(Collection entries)

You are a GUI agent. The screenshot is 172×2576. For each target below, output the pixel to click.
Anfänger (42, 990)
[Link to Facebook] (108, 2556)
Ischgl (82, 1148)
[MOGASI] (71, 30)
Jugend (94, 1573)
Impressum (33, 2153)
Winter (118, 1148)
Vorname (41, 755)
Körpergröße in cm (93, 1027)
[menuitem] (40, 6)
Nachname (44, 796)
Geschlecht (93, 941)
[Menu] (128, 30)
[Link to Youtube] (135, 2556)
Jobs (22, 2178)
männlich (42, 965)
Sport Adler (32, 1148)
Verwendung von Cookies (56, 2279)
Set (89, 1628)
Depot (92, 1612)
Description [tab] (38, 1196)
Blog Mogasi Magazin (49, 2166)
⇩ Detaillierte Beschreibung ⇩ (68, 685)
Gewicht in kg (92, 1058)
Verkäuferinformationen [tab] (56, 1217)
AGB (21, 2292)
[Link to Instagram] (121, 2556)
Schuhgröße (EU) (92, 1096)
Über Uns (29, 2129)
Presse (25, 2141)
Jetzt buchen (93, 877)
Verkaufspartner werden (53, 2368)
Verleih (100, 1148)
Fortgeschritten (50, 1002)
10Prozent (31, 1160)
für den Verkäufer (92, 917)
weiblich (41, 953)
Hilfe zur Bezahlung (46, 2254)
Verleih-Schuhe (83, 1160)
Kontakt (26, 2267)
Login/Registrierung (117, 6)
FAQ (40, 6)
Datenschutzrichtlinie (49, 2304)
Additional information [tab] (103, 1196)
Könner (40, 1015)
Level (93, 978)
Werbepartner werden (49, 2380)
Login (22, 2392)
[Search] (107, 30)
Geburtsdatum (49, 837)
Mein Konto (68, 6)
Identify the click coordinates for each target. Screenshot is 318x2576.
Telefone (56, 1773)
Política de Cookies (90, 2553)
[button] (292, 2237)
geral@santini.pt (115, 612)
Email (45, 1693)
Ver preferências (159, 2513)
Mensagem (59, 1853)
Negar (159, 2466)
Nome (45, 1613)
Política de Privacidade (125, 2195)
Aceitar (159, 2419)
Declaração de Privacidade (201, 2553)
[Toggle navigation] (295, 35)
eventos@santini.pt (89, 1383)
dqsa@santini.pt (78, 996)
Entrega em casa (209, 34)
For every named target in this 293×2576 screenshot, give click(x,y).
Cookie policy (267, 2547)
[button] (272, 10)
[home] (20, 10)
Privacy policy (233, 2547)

Your task
The lines above, from the start of the records through the one containing "[menuitem] (40, 6)", are to be printed exactly, and nothing else is to be included.

Solution
You are a GUI agent. The screenshot is 172×2576. For each target below, output the pixel to click.
Anfänger (42, 990)
[Link to Facebook] (108, 2556)
Ischgl (82, 1148)
[MOGASI] (71, 30)
Jugend (94, 1573)
Impressum (33, 2153)
Winter (118, 1148)
Vorname (41, 755)
Körpergröße in cm (93, 1027)
[menuitem] (40, 6)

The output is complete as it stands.